### Materials provided
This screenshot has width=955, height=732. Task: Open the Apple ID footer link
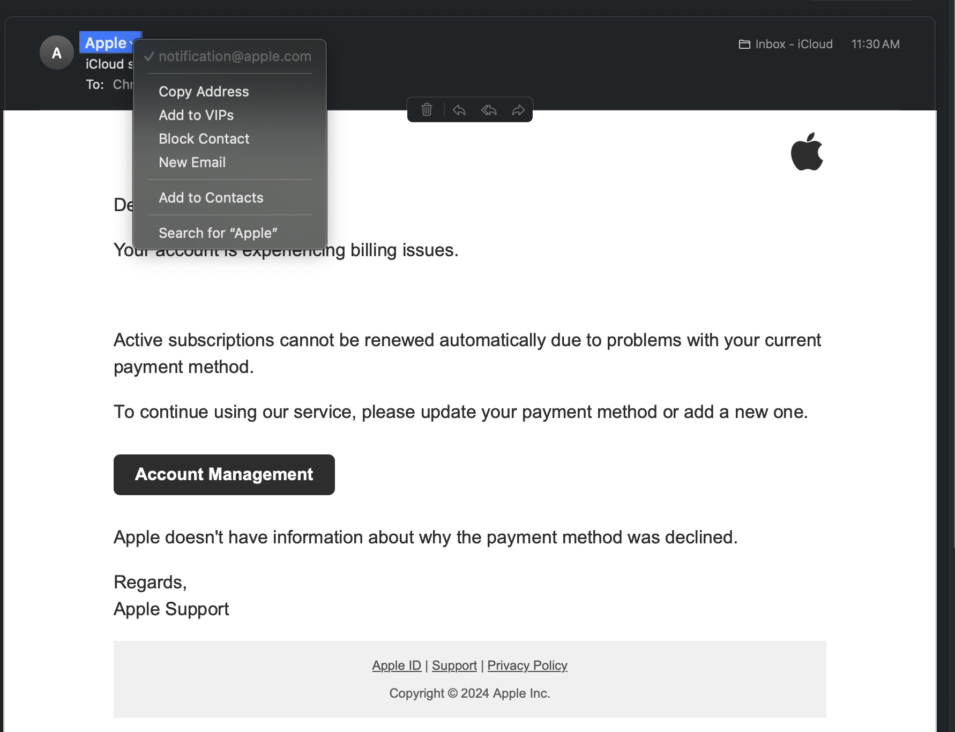[397, 666]
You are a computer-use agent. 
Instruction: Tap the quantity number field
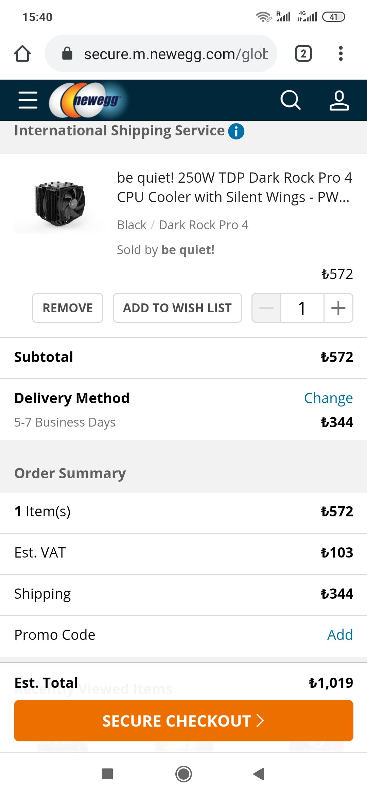coord(302,308)
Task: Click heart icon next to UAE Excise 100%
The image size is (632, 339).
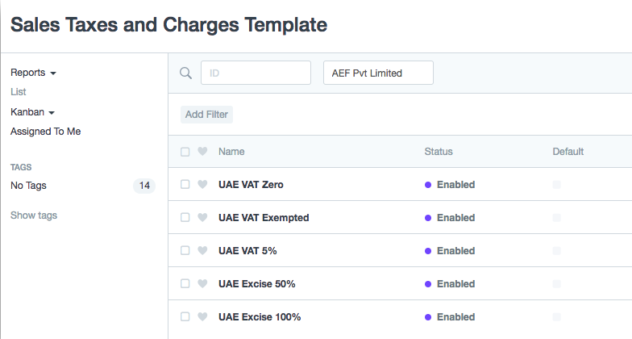Action: tap(202, 316)
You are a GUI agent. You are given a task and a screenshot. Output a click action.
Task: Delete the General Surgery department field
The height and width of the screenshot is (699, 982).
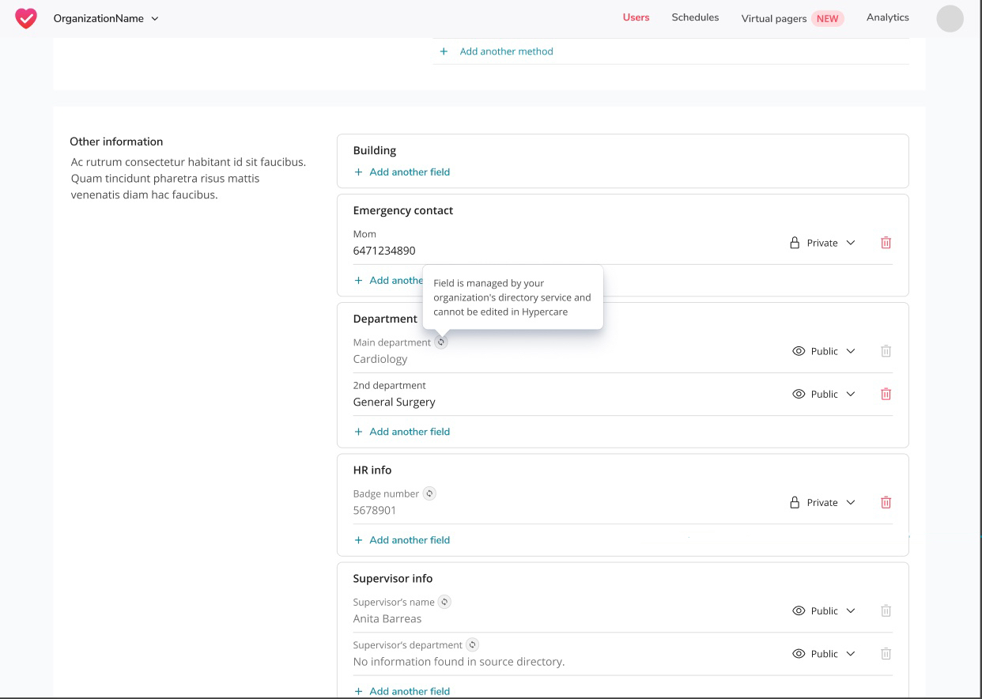point(886,394)
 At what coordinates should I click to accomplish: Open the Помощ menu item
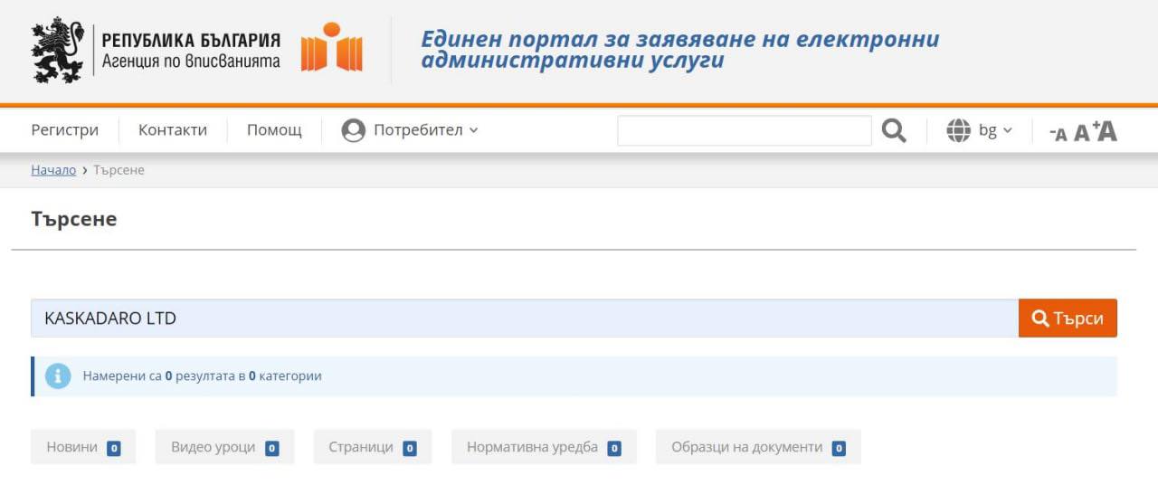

### The task
Rewrite all of the material above, requests included, scaling every coordinate in the answers by 1.6 and rounding to whole numbers with halves rounded up, while numbers in the requests stay unchanged. Leave the pictures out.

### Solution for this task
This screenshot has width=955, height=732. Task: Open the Apple ID footer link
[635, 1066]
You are a computer-use agent. 
Instruction: Tap the quantity number field
coord(483,493)
Task: Click heart icon next to UAE Excise 100%
The image size is (632, 339).
Action: tap(323, 506)
You are a GUI agent. You are given a task and a screenshot. Output a click action.
Task: Delete the General Surgery department field
The height and width of the screenshot is (699, 982).
point(1418,630)
 At what coordinates should I click to accomplish: Open the Помощ menu item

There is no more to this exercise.